Meint er, einen geeigneten Kandidaten identifiziert zu haben, kommt der Vertreter der experimentellen Physik ins Spiel. Dieser muss herausfinden, ob sich das Material in der Realität tatsächlich so verhält wie erhofft – was auch bei sorgfältigsten Berechnungen nicht garantiert ist. Aber: „Wenn das klappt, ist es ein grandioses Gefühl“, so Bergeret.

Patente für neue Detektoren

Geklappt hat diese Vorgehensweise beispielsweise bei der Entwicklung neuer Detektoren, die in der Lage sind, elektromagnetische Strahlung zu messen. Bergerets Berechnungen haben die Grundlage für neuartige Geräte gelegt, die bereits auf dem Markt sind. Dafür hält er auch die entsprechenden Patente. Im Rahmen eines großen EU-Projekts arbeitet er außerdem an der Entwicklung eines weiteren Strahlungsdetektors, der auf der Grundlage von Supraleitern und ferromagnetischen Isolatoren arbeitet und in der Astrophysik ganz neue Möglichkeiten eröffnen soll.

Wieso hat er sich eigentlich auf die theoretische Physik spezialisiert? Ist es nicht viel spannender, im Labor zu stehen und Experimente durchzuführen? „Den Anstoß dafür hat ein Mathematikdozent gegeben, den ich während meines Physikstudiums hören durfte“, sagt Bergeret. Dank dieses Kurses habe er die Mathematik lieben gelernt, weshalb dann auch klar gewesen sei: „Ich werde entweder Mathematiker oder konzentriere mich auf die theoretische Physik.“ Seine Entscheidung für die Physik habe er nie bereut.

Zur Person

Sebastián Bergeret ist in Uruguay aufgewachsen und hat dort nach der Schule zunächst ein Ingenieurstudium aufgenommen, sich nach einigen Semestern aber entschlossen, in die Naturwissenschaften zu wechseln. Zum Physikstudium hat er sich an der Universität Bochum eingeschrieben. Dort erwarb er 1999 das Diplom und 2002 den Doktortitel.

Als Postdoc ist Bergeret nach Spanien gegangen, zunächst an den Spanish National Research Council (CSIC) und anschließend an die Universidad Autónoma de Madrid. Seit Oktober 2009 leitet er die Mesoscopic Physics Group am Centro de Fisica de Materiales (CFM) in San Sebastián, und hat dort eine Forschungsprofessur inne.

Der Friedrich Wilhelm Bessel-Forschungspreis

Die Alexander von Humboldt-Stiftung verleiht jährlich ca. 20 Friedrich Wilhelm Bessel-Forschungspreise an international anerkannte Wissenschaftlerinnen und Wissenschaftler aus dem Ausland und würdigt damit deren herausragende Forschungsleistungen.

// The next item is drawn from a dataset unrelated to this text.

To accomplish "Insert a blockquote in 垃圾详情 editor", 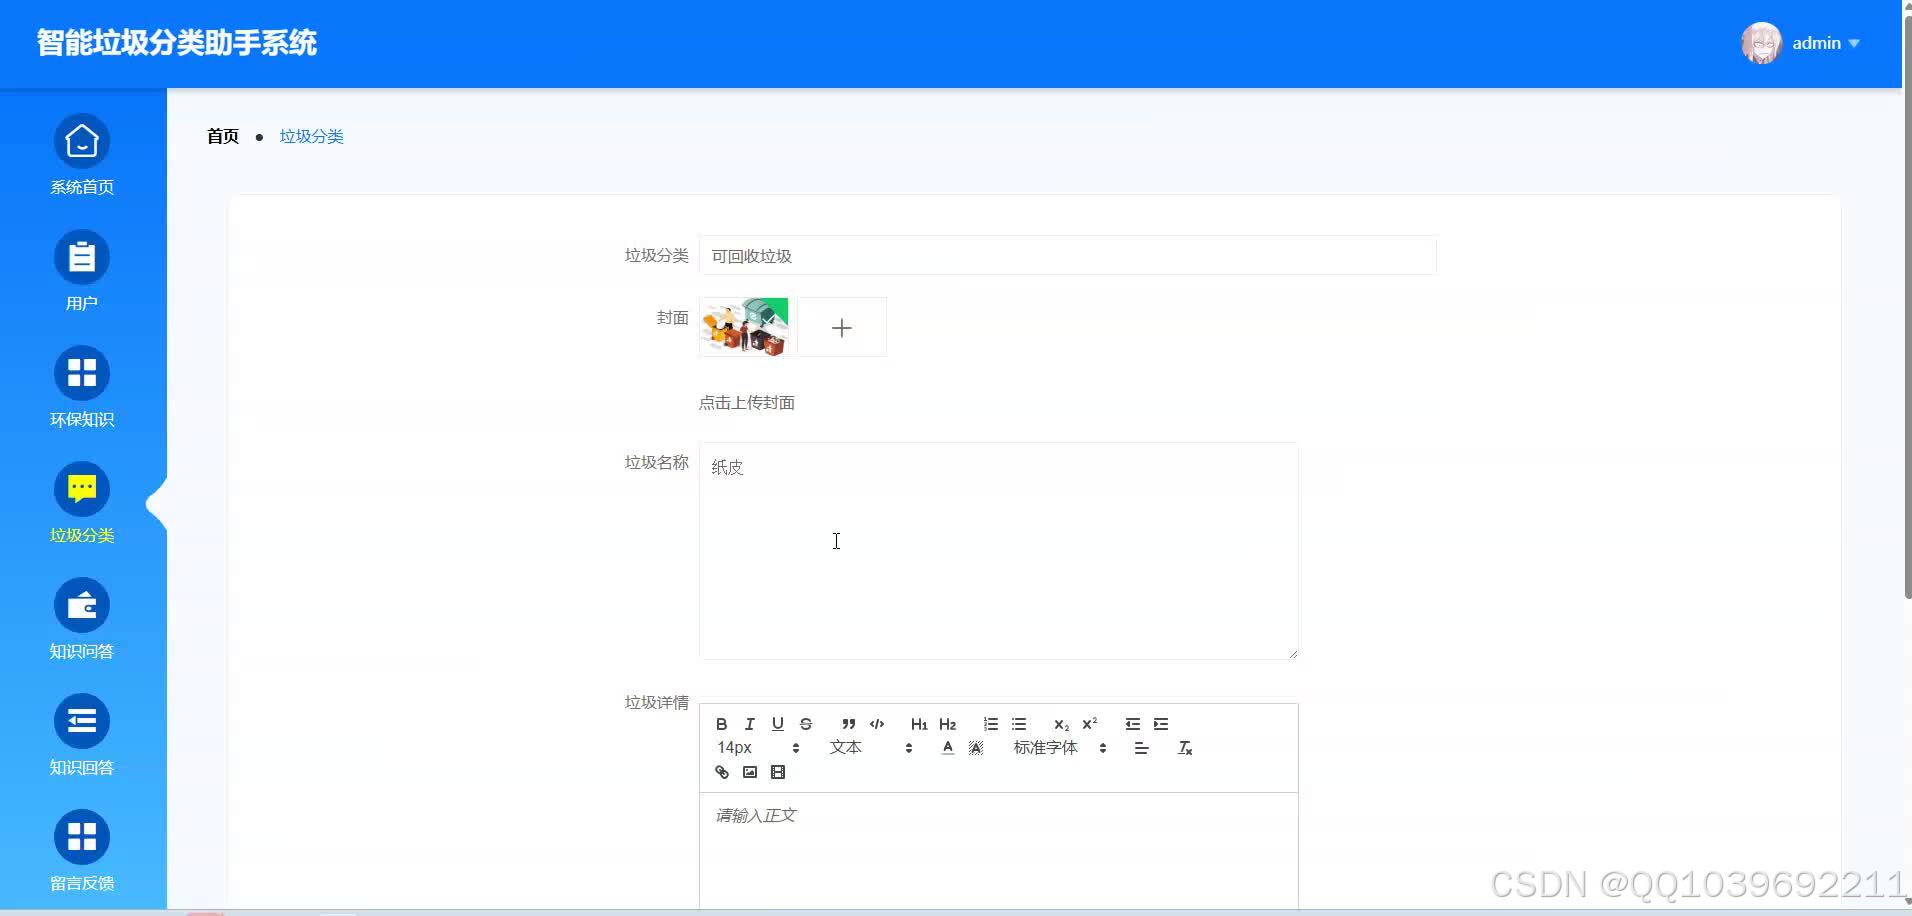I will pyautogui.click(x=847, y=724).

Der Preis trägt den Namen des deutschen Astronomen und Mathematikers Friedrich Wilhelm Bessel (1784-1846) und wird finanziert vom Bundesministerium für Bildung und Forschung. Das Preisgeld beträgt 45.000 Euro.

Vorgeschlagen werden können Forschungspersönlichkeiten, deren hervorragende wissenschaftliche Qualifikation international anerkannt ist. Außerdem sollen sie „die begründete Aussicht auf zukünftige herausragende wissenschaftliche Spitzenleistungen“ bieten, die das Fachgebiet auch über das engere Arbeitsfeld hinaus nachhaltig prägen werden.